Foreword, Felicity Laurence, Chair HCoS
Jane Grimshaw has been honoured as a ‘Community Ledge’ in her hometown of Hastings. Jane co-founded Hastings Support Refugees (HSR) in 2015, and since then has led many initiatives, masterminding huge collections of aid sent from here to Calais and Greece to help refugees who continue to suffer appalling conditions across Europe. Her attention is also directed towards our town, and these collections of food have also included large donations to the food bank in Hastings.

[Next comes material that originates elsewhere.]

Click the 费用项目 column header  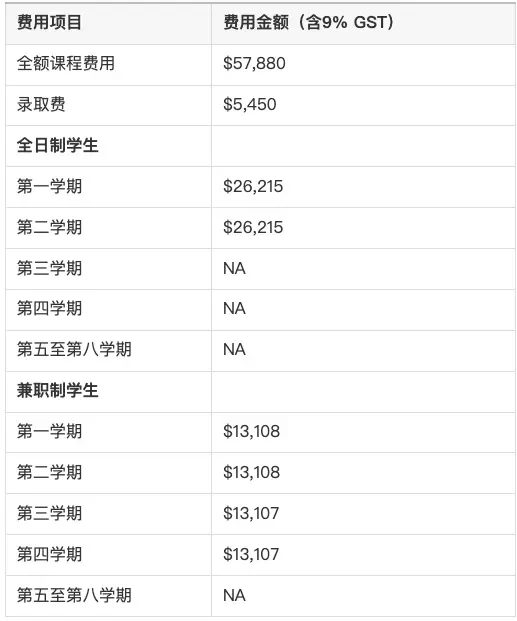point(49,22)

HSR gave rise to Hastings Community of Sanctuary (HCoS) and the Hastings Buddy Project, in both of which Jane also plays a central role. She is on the Hastings and Rother Buddy Project Organising Committee, and an active buddy with a specialty in collecting and distributing everything imaginable needed by the families coming to resettle in our town, and she is on Hastings Community of Sanctuary Steering Group. She has organised many workshops for people seeking refuge here, based around her professional expertise as a costume designer and maker, and other events – including several pop-up boutiques where people can go and find lovely clothes donated with love and accepted with dignity. She has represented our Community of Sanctuary at the annual Sanctuary in Parliamentary event, and is part of our team who met from time to time with our former MP Amber Rudd to discuss our concerns about different aspects of Home Office policy.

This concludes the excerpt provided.